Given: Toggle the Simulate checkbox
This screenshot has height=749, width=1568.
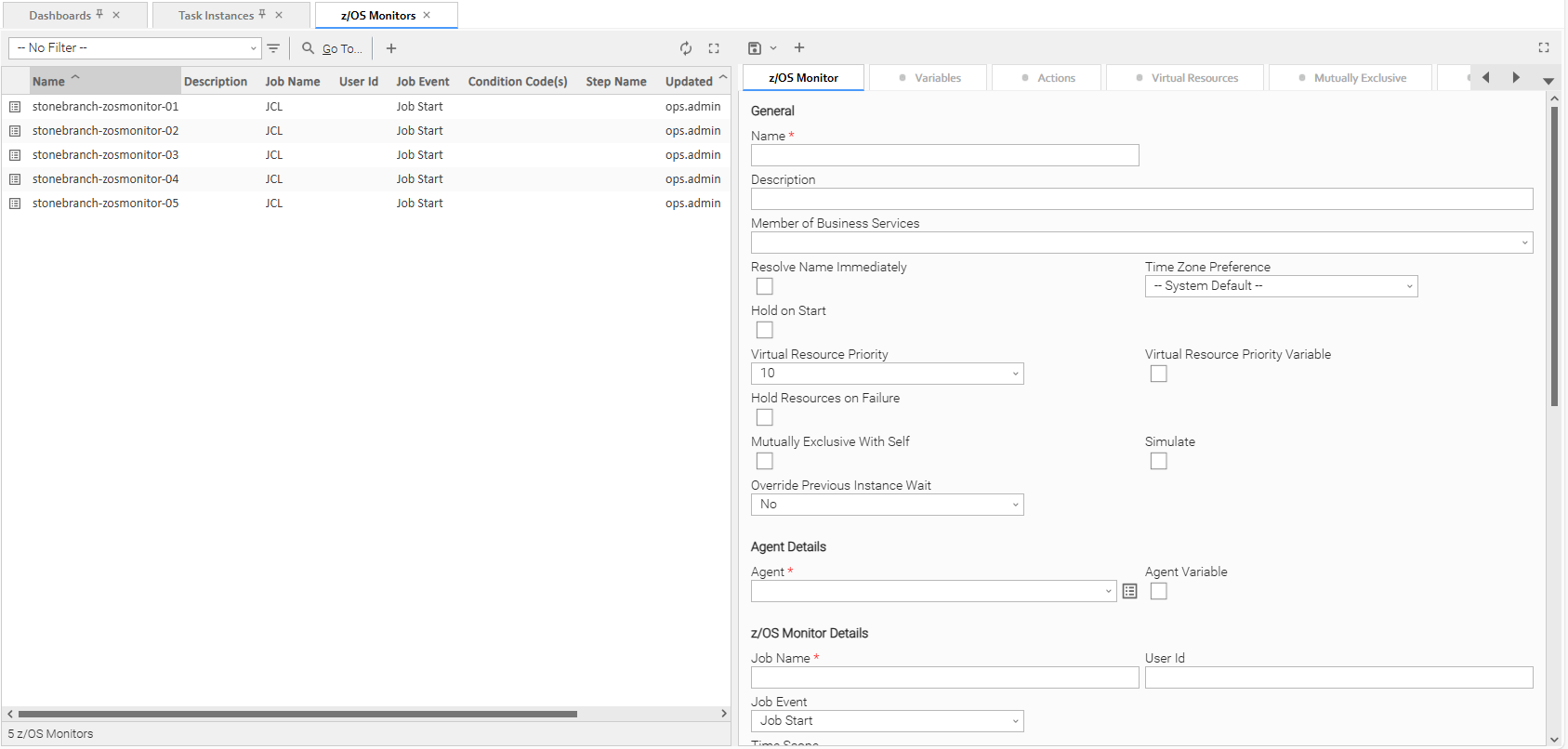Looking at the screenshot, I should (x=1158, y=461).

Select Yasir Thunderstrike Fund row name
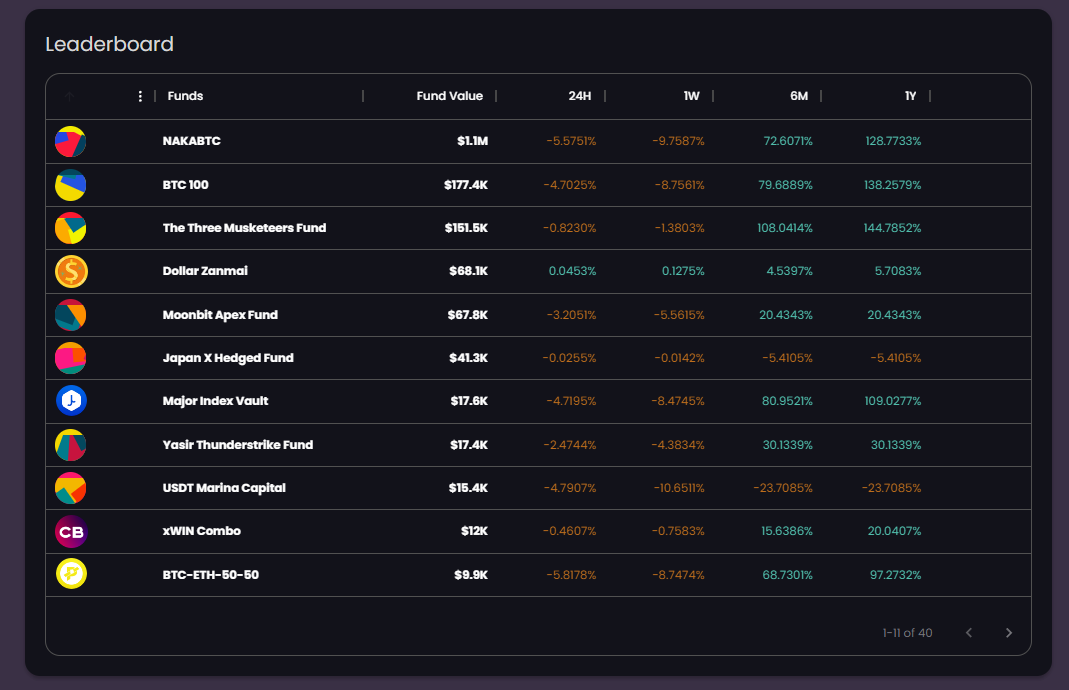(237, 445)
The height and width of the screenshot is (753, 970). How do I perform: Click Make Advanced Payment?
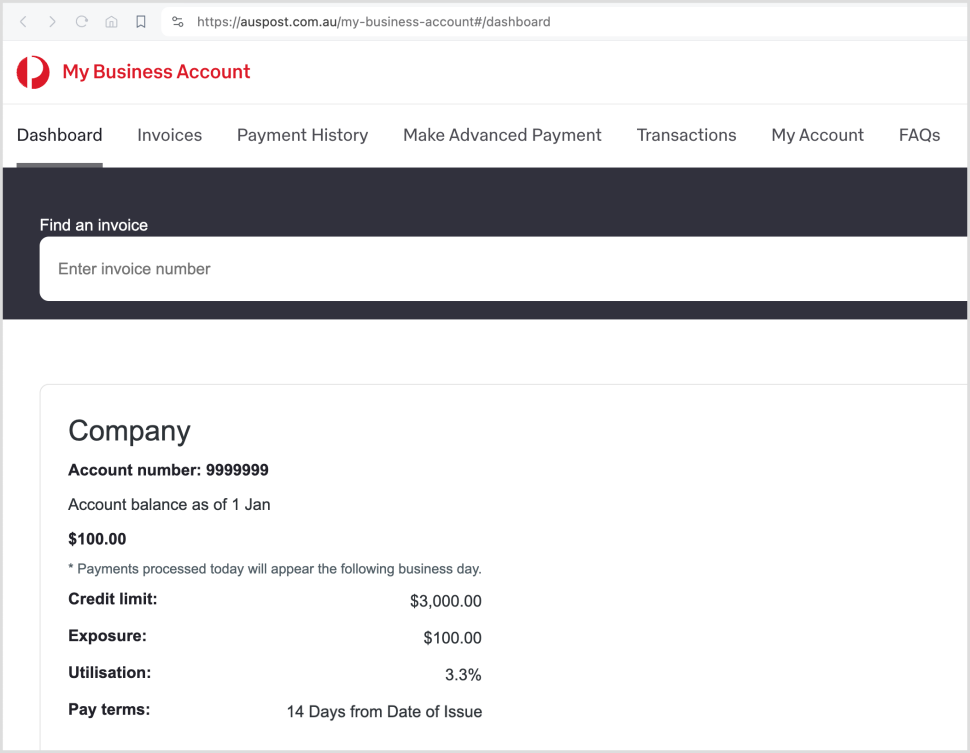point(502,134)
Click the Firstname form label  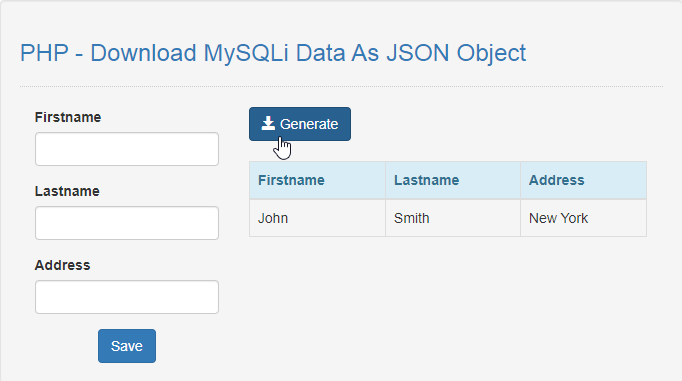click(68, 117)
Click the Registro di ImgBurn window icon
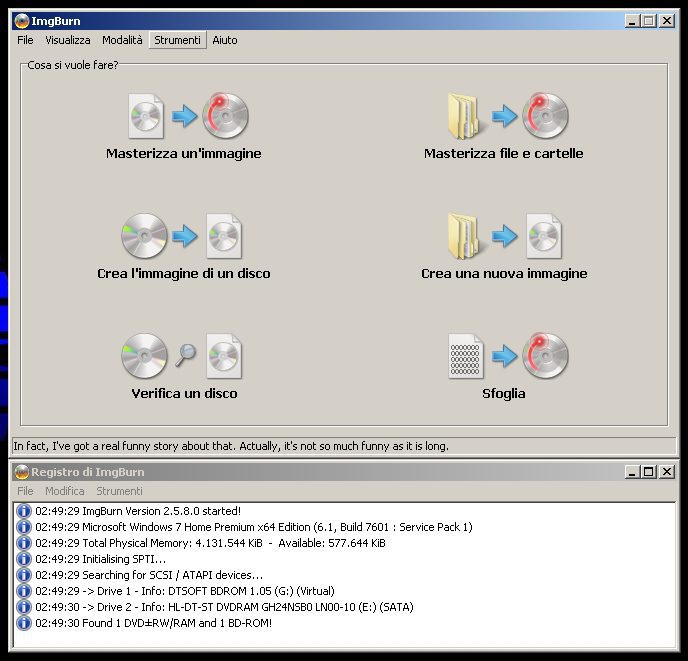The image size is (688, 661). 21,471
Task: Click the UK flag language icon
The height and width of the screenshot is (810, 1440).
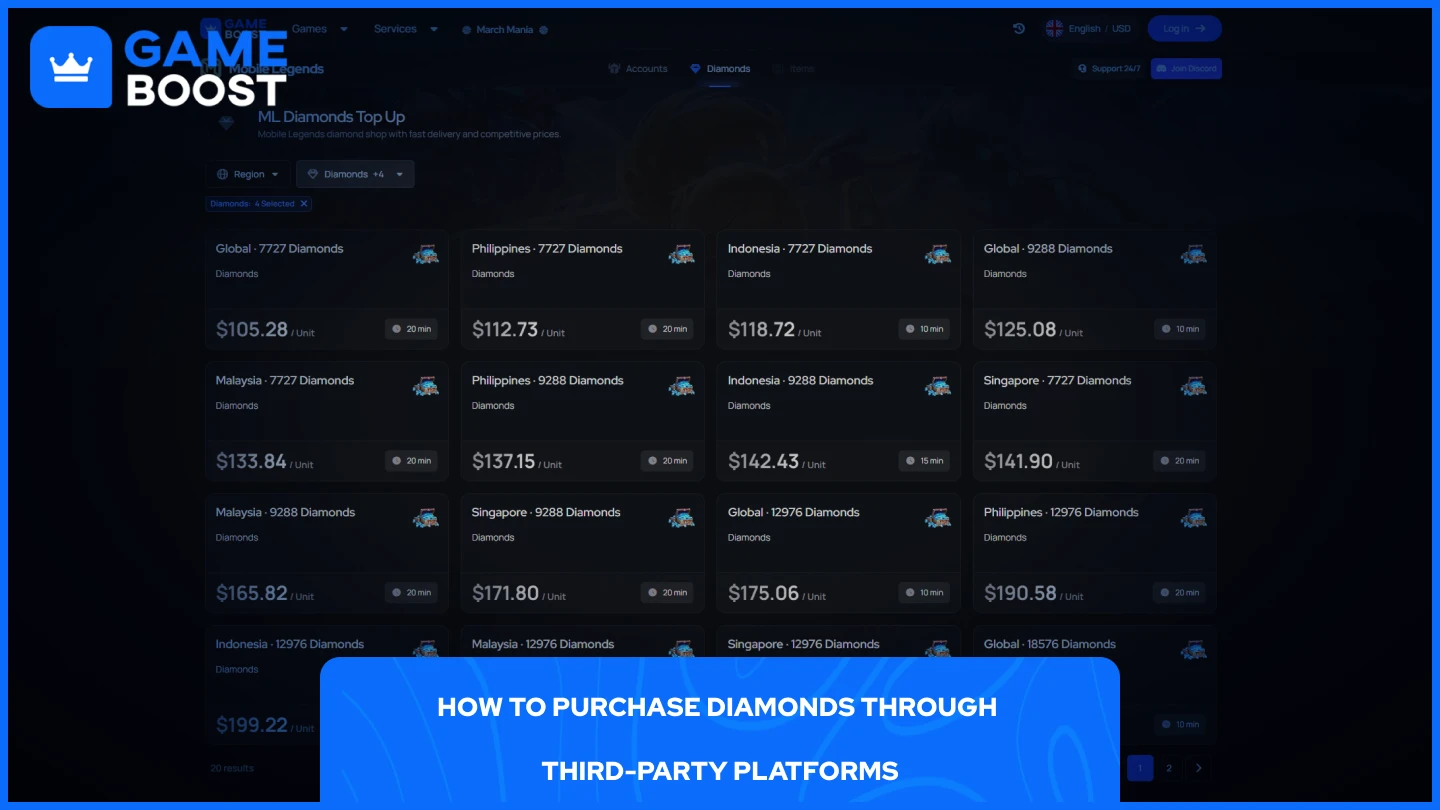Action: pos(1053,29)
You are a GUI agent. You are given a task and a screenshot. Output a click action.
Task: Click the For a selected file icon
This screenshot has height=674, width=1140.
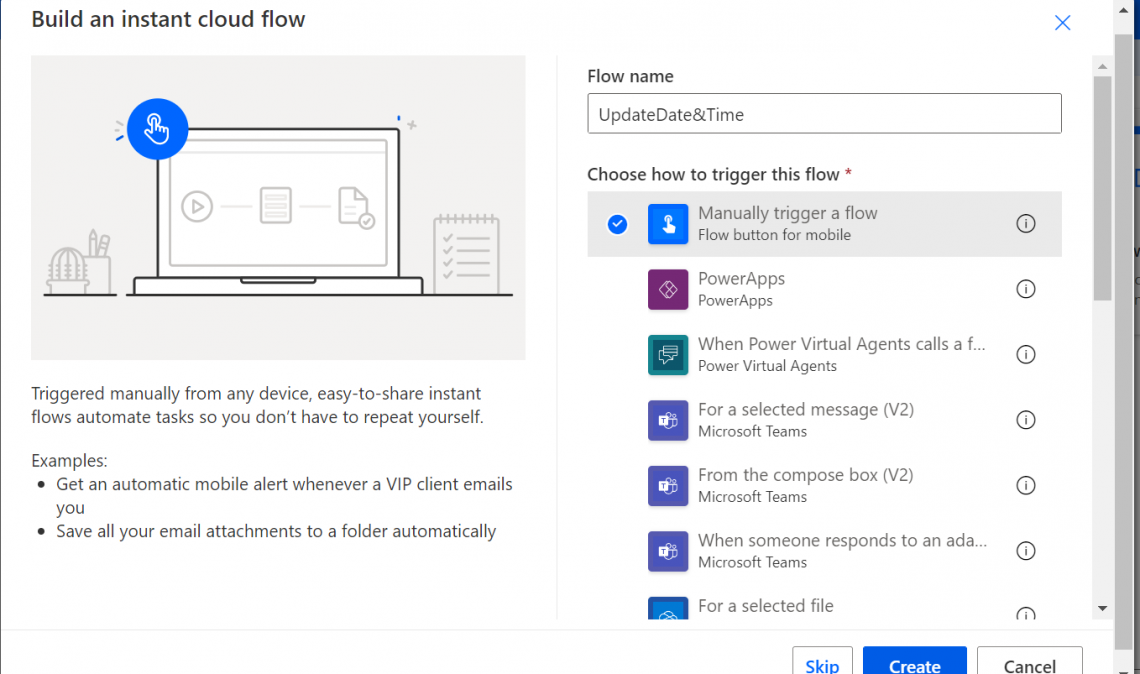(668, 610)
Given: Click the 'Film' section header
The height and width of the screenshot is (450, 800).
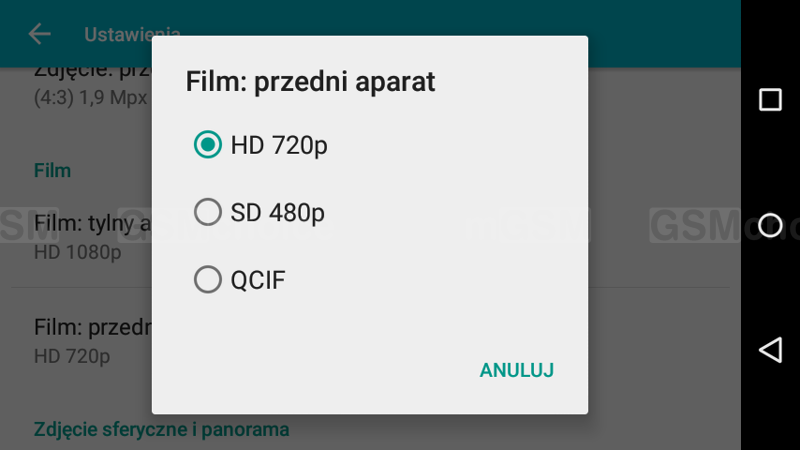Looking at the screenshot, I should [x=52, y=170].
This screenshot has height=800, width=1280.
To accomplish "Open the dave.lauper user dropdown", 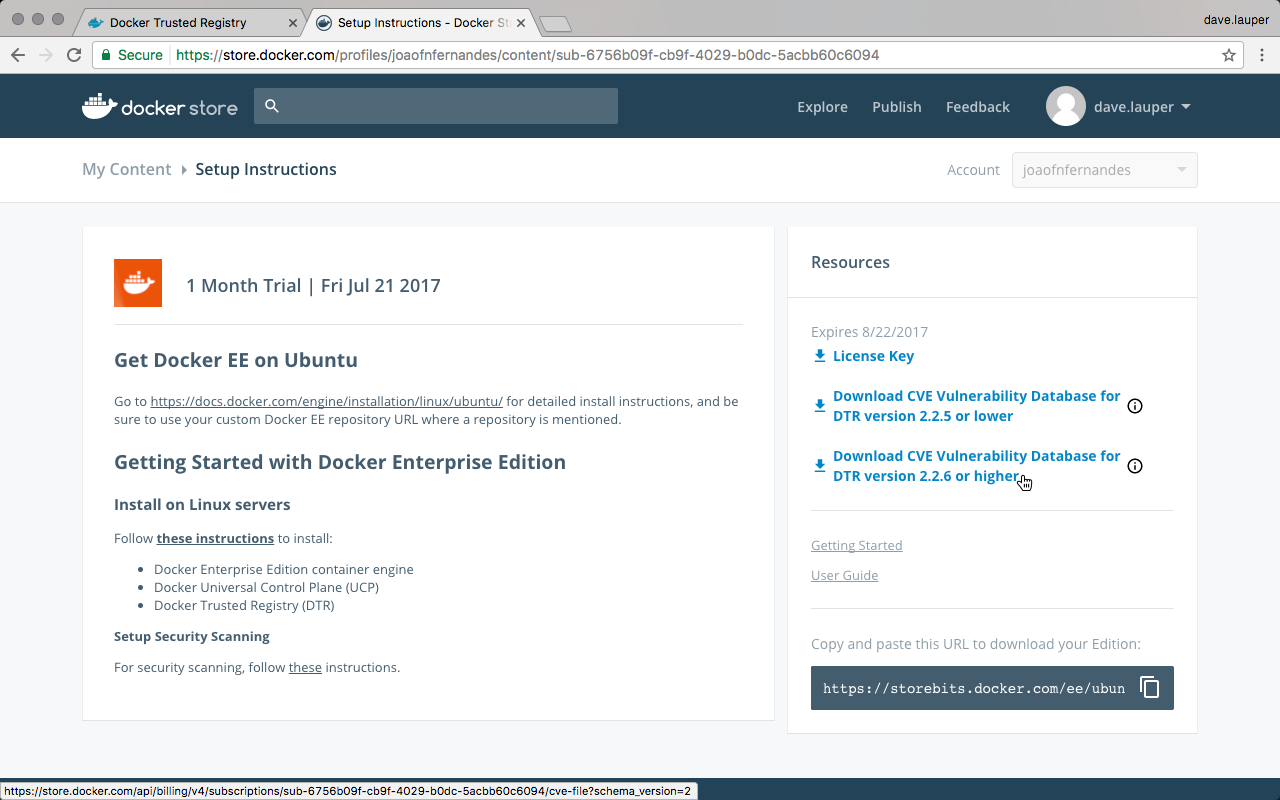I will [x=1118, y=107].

··········

WHAT IS BEING ASKED: Leaving each picture behind, please give again exactly the lines above from the one with "Click the Registro di ImgBurn window icon" through the one with "Task: Click the For a selected file icon", both included, and no others.

RESULT:
Click the Registro di ImgBurn window icon
The image size is (688, 661). 21,471
Task: Click the UK flag language icon
The height and width of the screenshot is (810, 1440).
Action: pos(1053,29)
You are a GUI agent. You are given a task and a screenshot. Output a click action.
Task: Click the For a selected file icon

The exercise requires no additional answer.